> **GIVEN TASK 1**
In the book awards article below, how much is the Acorn Foundation Fiction Prize worth?
> **GIVEN TASK 2**
Please continue the book awards article below, starting after its last sentence.

> **TEXT**
____

6 Mar 2019

Ockham New Zealand Book Awards: Finalists announced

7:24 am on 6 March 2019

The finalists for the national book awards have been announced.

From top left clockwise, Kate Duignan, Fiona Kidman, Vincent O'Sullivan, and Lloyd Jones.

From top left clockwise, Kate Duignan, Fiona Kidman, Vincent O'Sullivan, and Lloyd Jones. Photo: Robert Cross/ Fair use / Auckland Writers Festival / NZ Festival Writers and Readers

The Ockham New Zealand Book Awards, which are in their 51st year, celebrate the country's top writers.

Authors Lloyd Jones, Fiona Kidman, Vincent O'Sullivan and Kate Duignan have been shortlisted for the Acorn Foundation Fiction Prize.

The award is the country's most prestigious literary prize, worth $53,000.

Past recipients include Witi Ihimaera, Keri Hulme and Maurice Gee.

Judge Sally Blundell said the authors stood out "for their ability to explore personal memory and collective mediation of the truth in new and provocative ways that have a lasting impact on the reader".

Award-winning novelist Joseph O'Neill will assist three New Zealand judges to select this year's winner.

The General Non-Fiction, Poetry and Illustrated Non-Fiction category winners will each receive a $10,000 prize.

____

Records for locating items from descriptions

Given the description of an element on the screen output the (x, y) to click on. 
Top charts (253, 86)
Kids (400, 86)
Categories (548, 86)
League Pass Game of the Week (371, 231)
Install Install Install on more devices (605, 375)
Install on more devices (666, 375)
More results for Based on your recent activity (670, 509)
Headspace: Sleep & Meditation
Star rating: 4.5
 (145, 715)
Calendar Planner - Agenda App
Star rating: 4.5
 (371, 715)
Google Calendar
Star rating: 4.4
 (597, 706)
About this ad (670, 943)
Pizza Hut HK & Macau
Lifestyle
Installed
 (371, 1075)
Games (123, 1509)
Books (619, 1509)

____

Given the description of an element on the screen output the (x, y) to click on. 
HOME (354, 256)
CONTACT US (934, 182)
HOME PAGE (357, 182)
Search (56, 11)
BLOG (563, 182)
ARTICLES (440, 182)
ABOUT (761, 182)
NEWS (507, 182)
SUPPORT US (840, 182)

____

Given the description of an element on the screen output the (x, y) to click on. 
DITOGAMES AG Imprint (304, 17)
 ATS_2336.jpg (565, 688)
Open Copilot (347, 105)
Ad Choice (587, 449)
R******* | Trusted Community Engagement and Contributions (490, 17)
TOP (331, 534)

____

> **WRITTEN RESPONSE 1**
$53,000

> **WRITTEN RESPONSE 2**
Awards trustee Jenna Todd said the shortlist showed just how strong New Zealand literature was.

"Not only does the shortlist feature some of our best known writers - those with long and illustrious careers - but it also includes newcomers writing out of deep passion and engagement. These 16 books deepen the public discourse on a range of issues and the particular genius of each of their writers lifts them to an emotional plane at which they reward and endure for their readers," Ms Todd said.

All award winners will be announced at a ceremony in May.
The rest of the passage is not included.